▼▼▼

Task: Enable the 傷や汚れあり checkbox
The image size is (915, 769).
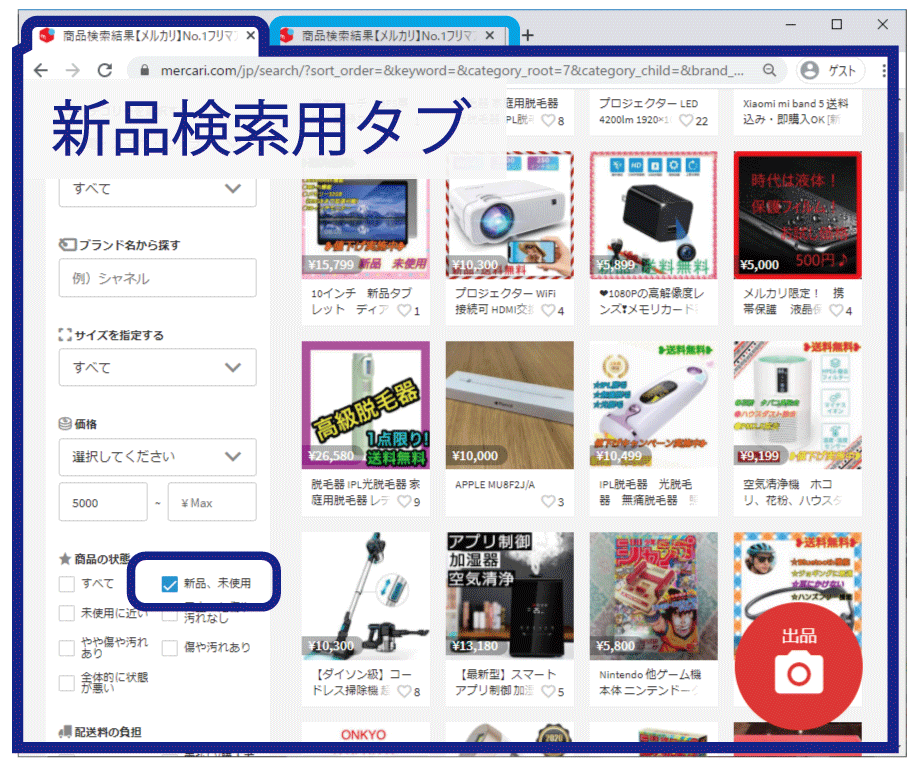Action: coord(169,648)
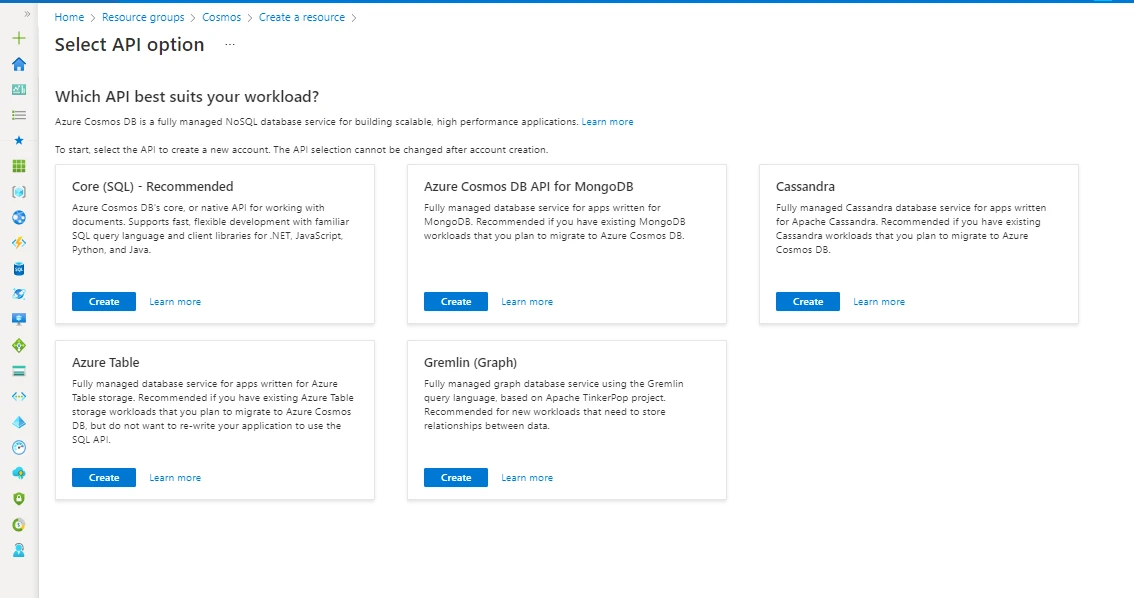Click the Help and support sidebar icon
Viewport: 1134px width, 598px height.
click(18, 549)
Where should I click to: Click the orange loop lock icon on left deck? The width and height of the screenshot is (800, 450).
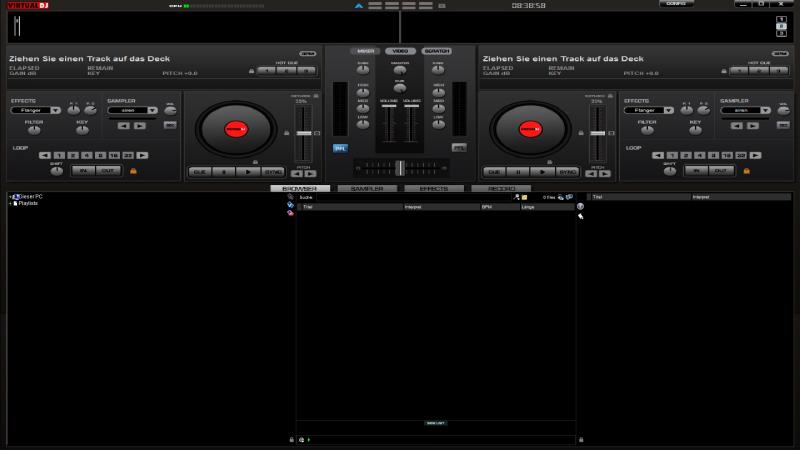point(133,171)
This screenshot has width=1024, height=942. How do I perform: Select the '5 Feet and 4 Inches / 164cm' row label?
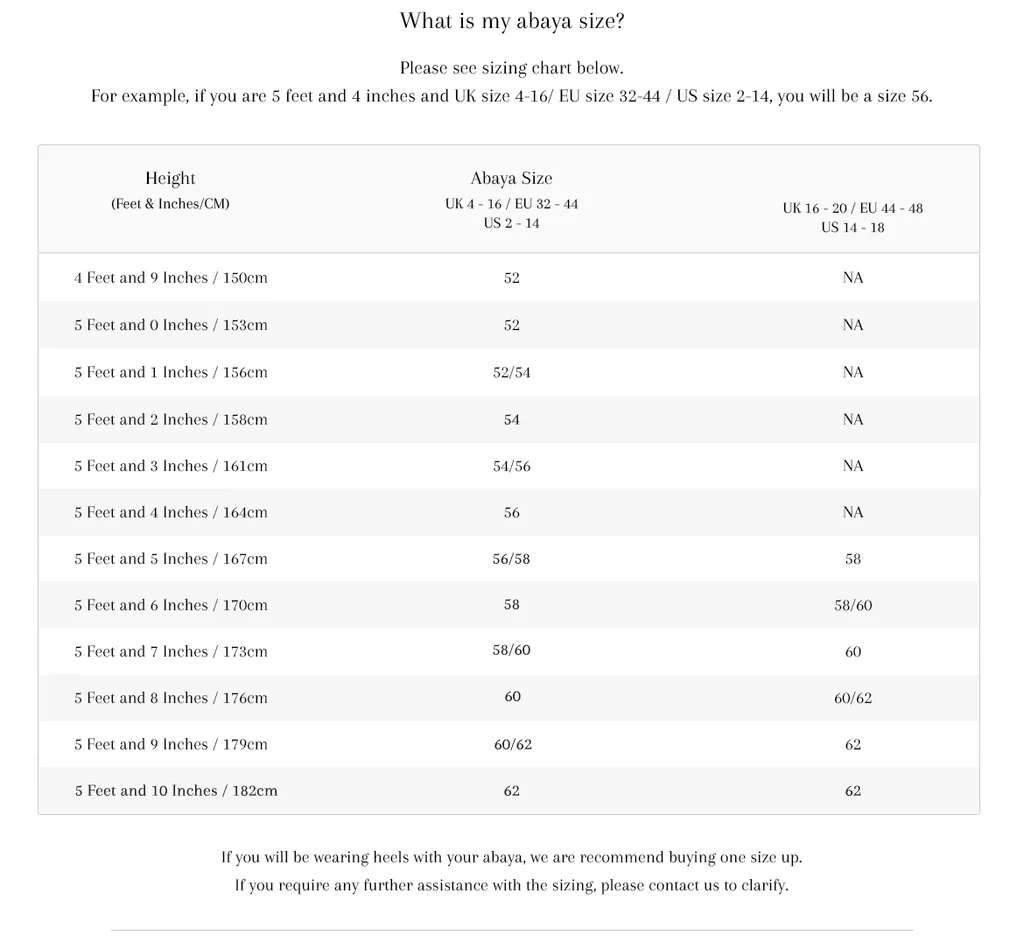click(x=171, y=512)
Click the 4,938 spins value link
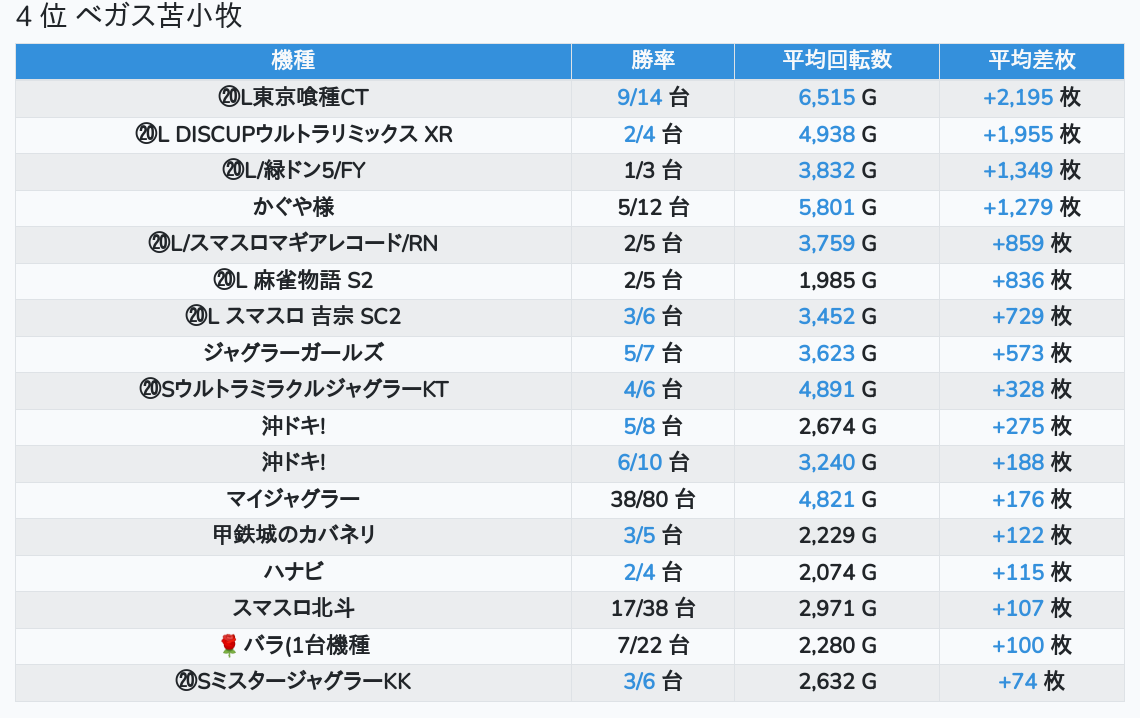The image size is (1140, 718). pos(826,134)
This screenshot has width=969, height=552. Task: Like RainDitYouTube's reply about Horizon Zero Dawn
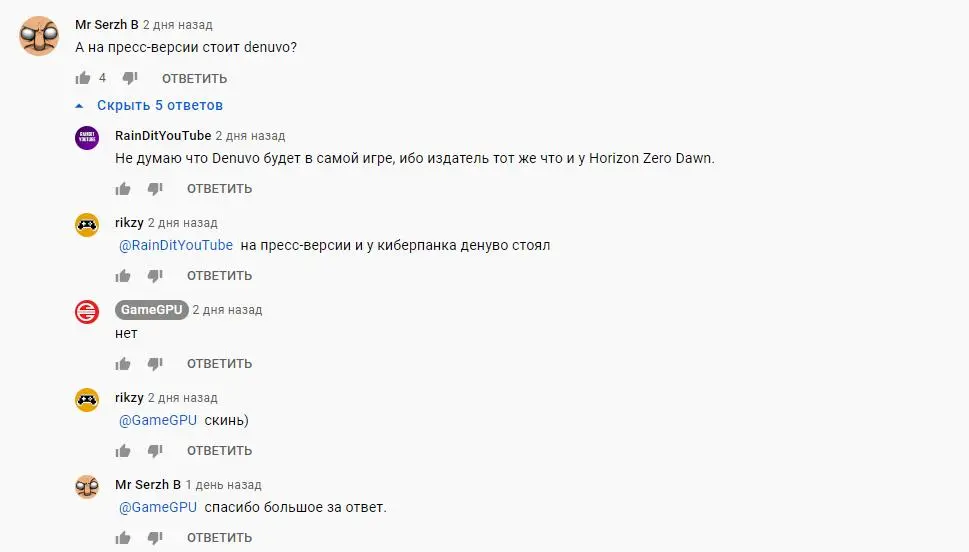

▲▲▲

In the entries above, find each line containing the string "Task" and copy it.

- RESULT
Task: Enable the 傷や汚れあり checkbox
This screenshot has width=969, height=552. Task: Like RainDitYouTube's reply about Horizon Zero Dawn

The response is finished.